Linda Eva Rangel
Attorney

Overview
Linda Rangel is a real estate attorney in Holland & Knight's Newport Beach office. Ms. Rangel's practice focuses on the representation of developers and investors in the acquisition, sale and development of residential and commercial properties, including the negotiation, drafting and review of purchase and sale agreements, easement agreements, entitlements, access agreements, title documents, affordable housing regulatory agreements, leasing agreements, financing documents and joint venture limited liability company (LLC) agreements and limited partnership agreements.
Prior to joining Holland & Knight, Ms. Rangel was a real estate attorney at a national law firm in its Orange County office. In addition, Ms. Rangel was previously an attorney in the business and finance group at a national law firm in its San Francisco office, where her practice consisted of corporate transactional matters related to private investment fund formation and governance, securities, mergers and acquisitions (for-profit and nonprofit), corporate entity formation (for-profit and nonprofit), venture financing and other general corporate matters.

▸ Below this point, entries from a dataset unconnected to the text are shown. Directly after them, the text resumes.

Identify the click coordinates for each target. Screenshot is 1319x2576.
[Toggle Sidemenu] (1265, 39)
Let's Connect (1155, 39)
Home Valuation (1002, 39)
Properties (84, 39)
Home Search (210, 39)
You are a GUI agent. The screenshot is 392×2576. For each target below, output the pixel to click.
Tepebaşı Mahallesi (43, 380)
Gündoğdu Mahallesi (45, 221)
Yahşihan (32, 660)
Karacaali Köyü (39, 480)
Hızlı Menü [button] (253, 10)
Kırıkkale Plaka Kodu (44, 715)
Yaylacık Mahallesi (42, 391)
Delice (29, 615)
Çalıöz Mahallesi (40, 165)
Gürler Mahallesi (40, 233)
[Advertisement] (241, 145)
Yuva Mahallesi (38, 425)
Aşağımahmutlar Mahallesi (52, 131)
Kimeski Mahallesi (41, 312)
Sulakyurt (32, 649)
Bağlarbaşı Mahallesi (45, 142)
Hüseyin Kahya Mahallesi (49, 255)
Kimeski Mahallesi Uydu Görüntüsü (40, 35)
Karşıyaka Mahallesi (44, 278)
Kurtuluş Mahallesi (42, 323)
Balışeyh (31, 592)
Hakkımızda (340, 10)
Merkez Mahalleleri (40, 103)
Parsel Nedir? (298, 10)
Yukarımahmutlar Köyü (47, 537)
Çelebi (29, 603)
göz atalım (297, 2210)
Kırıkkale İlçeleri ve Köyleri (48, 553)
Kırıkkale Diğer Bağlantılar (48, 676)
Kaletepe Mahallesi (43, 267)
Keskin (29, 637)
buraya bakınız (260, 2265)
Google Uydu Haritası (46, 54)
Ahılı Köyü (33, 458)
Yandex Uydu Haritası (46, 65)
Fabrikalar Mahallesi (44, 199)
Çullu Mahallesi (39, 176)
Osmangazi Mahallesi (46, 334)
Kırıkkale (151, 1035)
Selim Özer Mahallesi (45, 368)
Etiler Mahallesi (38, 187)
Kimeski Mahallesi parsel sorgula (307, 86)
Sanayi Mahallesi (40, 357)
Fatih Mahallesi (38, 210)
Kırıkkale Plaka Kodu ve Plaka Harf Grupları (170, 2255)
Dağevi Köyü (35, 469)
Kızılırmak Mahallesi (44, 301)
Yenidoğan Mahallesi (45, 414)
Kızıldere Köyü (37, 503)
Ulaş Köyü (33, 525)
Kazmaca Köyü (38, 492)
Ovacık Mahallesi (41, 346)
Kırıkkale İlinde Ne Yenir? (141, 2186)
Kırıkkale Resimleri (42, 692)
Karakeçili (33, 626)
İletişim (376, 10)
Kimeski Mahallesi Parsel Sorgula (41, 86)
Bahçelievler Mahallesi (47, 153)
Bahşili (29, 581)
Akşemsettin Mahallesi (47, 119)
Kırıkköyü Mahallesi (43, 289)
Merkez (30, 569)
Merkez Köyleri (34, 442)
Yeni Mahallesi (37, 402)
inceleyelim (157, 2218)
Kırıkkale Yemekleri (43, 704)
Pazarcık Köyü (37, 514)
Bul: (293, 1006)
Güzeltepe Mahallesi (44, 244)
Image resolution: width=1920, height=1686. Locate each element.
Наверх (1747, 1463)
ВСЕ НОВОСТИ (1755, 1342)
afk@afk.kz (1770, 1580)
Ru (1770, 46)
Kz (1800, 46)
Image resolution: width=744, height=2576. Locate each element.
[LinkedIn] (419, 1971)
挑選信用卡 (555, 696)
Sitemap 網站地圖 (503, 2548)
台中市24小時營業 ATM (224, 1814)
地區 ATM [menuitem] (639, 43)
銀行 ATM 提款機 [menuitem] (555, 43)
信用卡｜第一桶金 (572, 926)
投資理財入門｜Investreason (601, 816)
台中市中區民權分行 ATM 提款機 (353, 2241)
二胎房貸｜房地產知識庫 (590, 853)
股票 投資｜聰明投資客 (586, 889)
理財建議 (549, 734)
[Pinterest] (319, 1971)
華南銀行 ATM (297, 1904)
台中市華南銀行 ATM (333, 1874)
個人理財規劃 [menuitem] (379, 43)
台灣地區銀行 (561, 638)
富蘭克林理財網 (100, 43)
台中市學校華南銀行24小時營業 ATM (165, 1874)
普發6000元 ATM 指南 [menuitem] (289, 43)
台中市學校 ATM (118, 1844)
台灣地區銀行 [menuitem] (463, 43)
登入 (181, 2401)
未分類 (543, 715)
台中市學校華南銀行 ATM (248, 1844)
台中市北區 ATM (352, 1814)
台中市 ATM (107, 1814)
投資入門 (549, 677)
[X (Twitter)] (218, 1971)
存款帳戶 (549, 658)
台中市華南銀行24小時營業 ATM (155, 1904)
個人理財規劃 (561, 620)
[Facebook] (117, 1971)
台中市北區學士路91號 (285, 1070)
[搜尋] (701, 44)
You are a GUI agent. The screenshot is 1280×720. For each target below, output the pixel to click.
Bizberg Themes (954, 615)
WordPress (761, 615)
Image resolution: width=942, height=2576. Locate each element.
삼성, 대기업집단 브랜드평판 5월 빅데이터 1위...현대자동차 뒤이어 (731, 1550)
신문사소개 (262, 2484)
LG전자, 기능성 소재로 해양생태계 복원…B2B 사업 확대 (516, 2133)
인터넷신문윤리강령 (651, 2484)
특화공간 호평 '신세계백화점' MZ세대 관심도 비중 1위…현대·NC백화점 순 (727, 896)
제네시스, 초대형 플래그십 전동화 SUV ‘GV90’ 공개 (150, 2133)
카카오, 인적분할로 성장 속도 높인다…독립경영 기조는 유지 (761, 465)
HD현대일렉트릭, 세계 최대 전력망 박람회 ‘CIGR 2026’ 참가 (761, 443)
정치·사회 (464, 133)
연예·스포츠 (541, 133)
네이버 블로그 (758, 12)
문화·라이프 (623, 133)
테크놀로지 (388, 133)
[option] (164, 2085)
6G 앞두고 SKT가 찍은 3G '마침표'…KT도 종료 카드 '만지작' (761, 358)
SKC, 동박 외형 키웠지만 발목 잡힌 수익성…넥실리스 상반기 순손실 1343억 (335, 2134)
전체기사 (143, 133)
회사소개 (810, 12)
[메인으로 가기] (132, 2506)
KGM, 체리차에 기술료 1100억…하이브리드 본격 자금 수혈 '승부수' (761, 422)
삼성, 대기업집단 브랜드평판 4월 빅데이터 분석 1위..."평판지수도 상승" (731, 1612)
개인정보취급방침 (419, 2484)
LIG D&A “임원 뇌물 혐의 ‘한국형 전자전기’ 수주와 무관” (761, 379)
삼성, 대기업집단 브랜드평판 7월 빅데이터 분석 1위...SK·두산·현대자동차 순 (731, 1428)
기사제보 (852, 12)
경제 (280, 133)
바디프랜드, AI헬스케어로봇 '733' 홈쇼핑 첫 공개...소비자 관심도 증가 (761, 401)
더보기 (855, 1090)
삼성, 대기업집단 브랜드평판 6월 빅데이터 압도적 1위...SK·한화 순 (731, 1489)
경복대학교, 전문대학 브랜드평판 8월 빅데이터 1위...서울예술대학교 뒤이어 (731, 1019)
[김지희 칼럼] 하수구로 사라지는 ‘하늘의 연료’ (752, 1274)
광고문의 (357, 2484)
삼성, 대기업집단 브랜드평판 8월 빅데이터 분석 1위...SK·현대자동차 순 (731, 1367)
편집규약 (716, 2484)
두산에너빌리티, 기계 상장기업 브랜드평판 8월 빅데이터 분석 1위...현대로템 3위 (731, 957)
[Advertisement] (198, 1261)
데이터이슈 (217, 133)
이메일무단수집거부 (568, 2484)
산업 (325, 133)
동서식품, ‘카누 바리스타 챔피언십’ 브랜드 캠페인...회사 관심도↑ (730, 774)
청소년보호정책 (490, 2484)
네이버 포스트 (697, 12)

Ms. Rangel also has experience in education advocacy, immigration law, mining and environmental law, and human rights advocacy through clinic participation and internships with the Stanford Youth and Education Advocacy Clinic, Stanford International Human Rights Clinic, Colorado Legal Services and International Justice Mission.
Representative Experience
- Represented one of the nation's largest investment management firms, with more than $2 trillion in assets under management, in its joint ventures across the country, including 1) a joint venture of property in Pennsylvania for development of a five-story wood frame mid-rise modular multifamily project consisting of 149 units and approximately 1,600 square feet of retail space, as well as the negotiation of the ground lease and a two-phase construction contract for the manufacturing of modular components for project off-site and delivery of modular components and construction of the project on-site; 2) a joint venture with a Texas developer for the acquisition and construction of a mixed-use project featuring 283 multifamily units and retail space in Austin, Texas; 3) a joint venture with a Northern California-based real estate firm for the acquisition and development of a 388-unit multifamily and mixed-use retail project in Arlington, Virginia; 4) a joint venture with a Newport, California-based developer for development of an approximately one-million-square-foot logistics center in Visalia, California, for an international technology and consumer goods distribution company; and 5) a series of joint venture agreements with a national residential developer in connection with four development deals in Nashville, Tennessee, and Austin, Texas, encompassing approximately 1,500 multifamily units and ancillary retail and parking
- Represented a public university in San Marcos, California, with the negotiation of a public-private partnership (P3) arrangement to develop an extended learning facility for the university to construct a building with retail on the lower floors that will be owned by the developer, along with classroom and educational space on the upper levels that will be owned by the university
- Represented an investment management and development firm with more than $2 billion in assets under management, focused on urban multifamily real estate, in connection with 1) the purchase of properties located in Gardena, California, Costa Mesa, California, and Irvine, California, each involving the negotiation of purchase agreements contemplating complex entitlement processes as closing contingencies and analysis of underlying development rights and obligations, title, zoning and survey issues; and 2) financing and refinancing of construction and acquisition loans for property in California
- Represented a private team of investors in the pursuit and development of property in Guam for residential development, including negotiation of initial pre-development funding arrangements and structuring of the land contribution investment by property owner
- Advised on the acquisition and financing of multifamily affordable properties across the U.S. and obtaining related consents and approvals from state and local regulatory authorities, including notable California acquisitions of a 261-unit multifamily affordable housing project in Anaheim, a 360-unit multifamily affordable housing project in Corona, a 236-unit multifamily affordable housing project in San Francisco, a two-property portfolio of 297 multifamily affordable units in Novato, and a seven-property portfolio of 1,152 multifamily and senior units in the Sacramento area
- Advised on the refinancing of existing debt for multifamily properties across the S., including properties in California, Virginia, Florida, Texas and Maryland – collectively, approximately $100 million of new debt
- Advised on the pre-development financing, development joint venture and property management arrangements for a 382-unit affordable housing project in San Francisco
- Advised on the disposition of multifamily affordable properties across the U.S., including the sale of a 184-unit multifamily affordable housing project in Ypsilanti, Michigan; a 304-unit multifamily housing project in Orlando, Florida; a 212-unit multifamily affordable housing project in Sacramento, California; and a 176-unit multifamily affordable housing project in Naples, Florida
- Advised on the recapitalization of multiple existing close-ended investment funds into a single master open-ended investment fund as part of streamlining the long-term investment strategy, coordinating consents and approvals of state and local regulatory authorities and lenders with respect to approximately 25 properties, and organizational restructuring (including multiple real estate investment trust (REIT) formations and preferred shareholder offerings)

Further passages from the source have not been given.